Monthly Archives: January 2016

A Practical Approach to Risk Management

risk

Following up on my last blog post regarding project management predictions for 2016, I thought I would expand on each of the ‘predictions’ in my first few posts of the year.

Projects Will Still Have Issues in 2016

As I noted in my post, projects will always have issues. And though we know this to be true, that shouldn’t prevent project managers and team members alike from being diligent in anticipating risks (that can become issues) and plan for them – as we have a responsibility to do so.

Now, while I’m confident I can regurgitate content from the PMBOK in terms of processes, inputs/outputs and tools & techniques related to risk management as good as anyone, for the purpose of this post I thought I would outline a few practical strategies from my own experience and perspective.

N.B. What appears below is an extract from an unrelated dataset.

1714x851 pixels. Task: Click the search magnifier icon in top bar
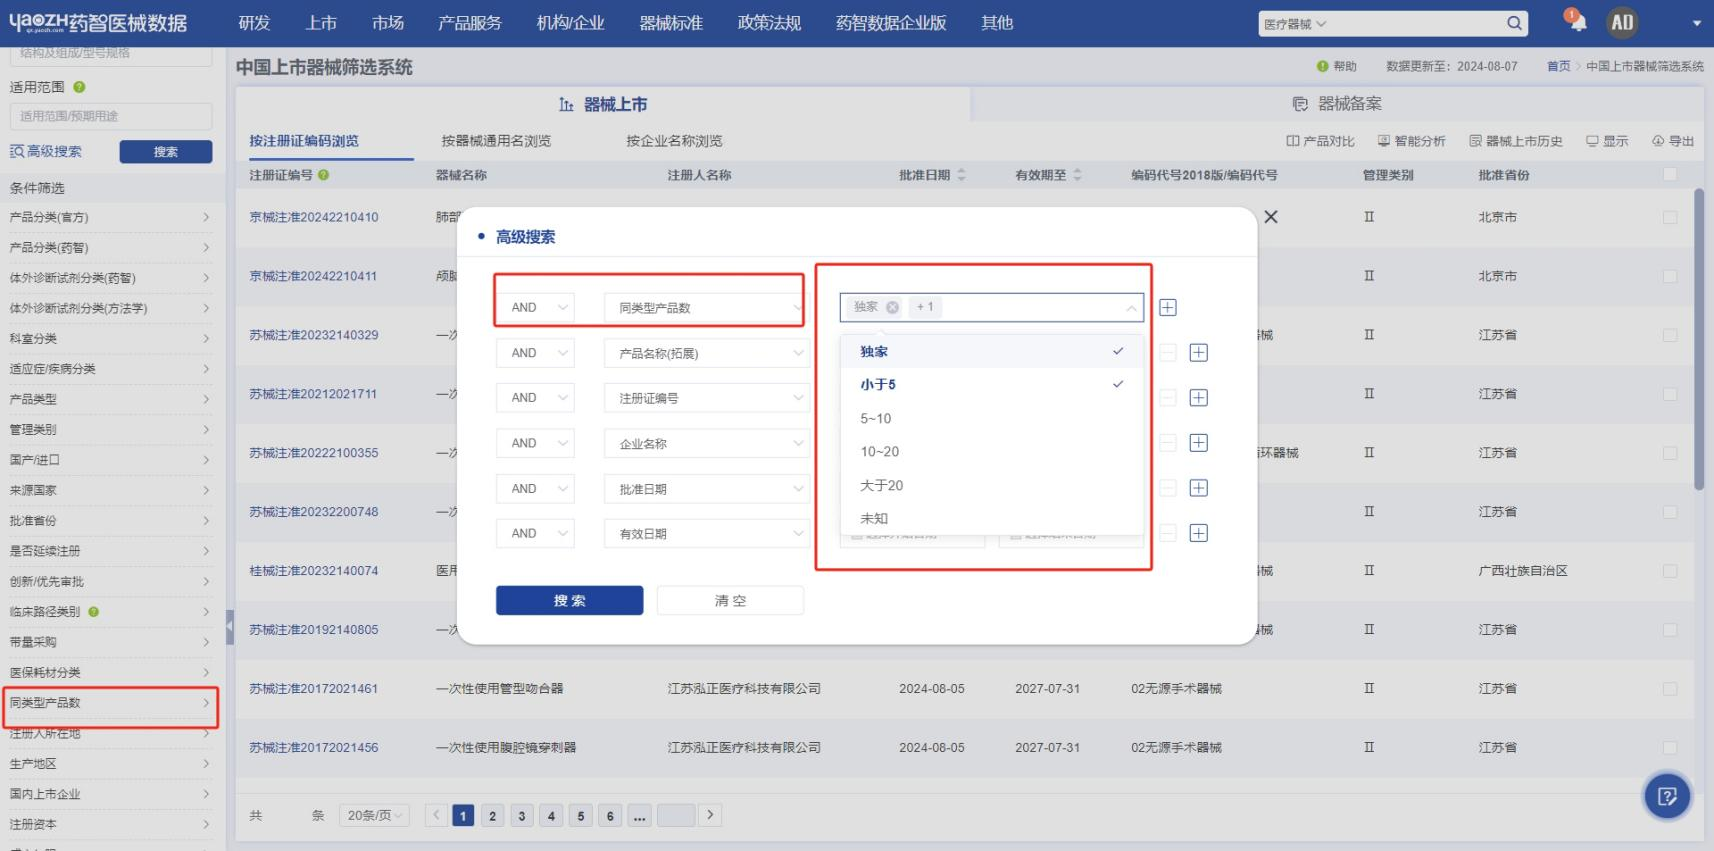pos(1515,23)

Do a Pre-Project Risk Assessment

Risk management seems to always be a topic of conversation within the realm of project management, but I would argue that it should pre-date the project kick-off. Before a project team is engaged and deemed to be accountable for the delivery of the project, the organization should have already performed an assessment of the project. Some of the points, questions and analysis to be considered might include the likes of:

  • How does this project align with our strategy?
  • Who is the customer? What industry are they in? Do we have any experience in this industry? Is doing work in this industry aligned with our strategy?
  • Have we done business with this customer before? If yes, what was our experience with them? If no, do we have any partners or contacts that have done business with them before and what was their experience with them?
  • Do we have team members with the skills required to do the work? Are these team members available at the allocation required to complete the work in the expected timeline and budget?

Build in Some Contingency

Based on the pre-project risk assessment, the organization should have a good sense of the level of risk a project has before it starts. If the project is deemed to be aligned to strategy and within the organization’s acceptable risk tolerance, the project team can use the outcomes of the pre-project risk assessment for inputs for the project risk planning.

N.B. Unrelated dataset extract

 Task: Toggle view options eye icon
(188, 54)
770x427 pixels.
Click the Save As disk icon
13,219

For example, if we’re working in a new industry or with a new customer, or with a customer where there had been issues on previous projects, contingencies can be incorporated into the project budget and/or schedule (and other areas alike) to mitigate risks. This could mean having additional budget set aside for risks and/or additional time factored into the schedule. On the other hand, if we’re working with a familiar customer where we have a strong relationship and an established process proven to be effective with this customer, there should be less of a need for these types of contingencies.

Apply your Lessons Learned

Most project management methodologies advocate for a post project lessons learned (or post-mortem) type of session to identify project ‘failures’ and ‘successes’. From a risk management perspective, ensuring that lessons learned on past projects result in actionable improvements that are incorporated into future projects, is key.

Someone famous once defined insanity as ‘doing the same thing, but expecting a different result’, so unless you’re planning for the ‘insanity defense’ when your project goes off the rails, understanding and applying your lessons learned will be a key strategy in mitigating risks on your project.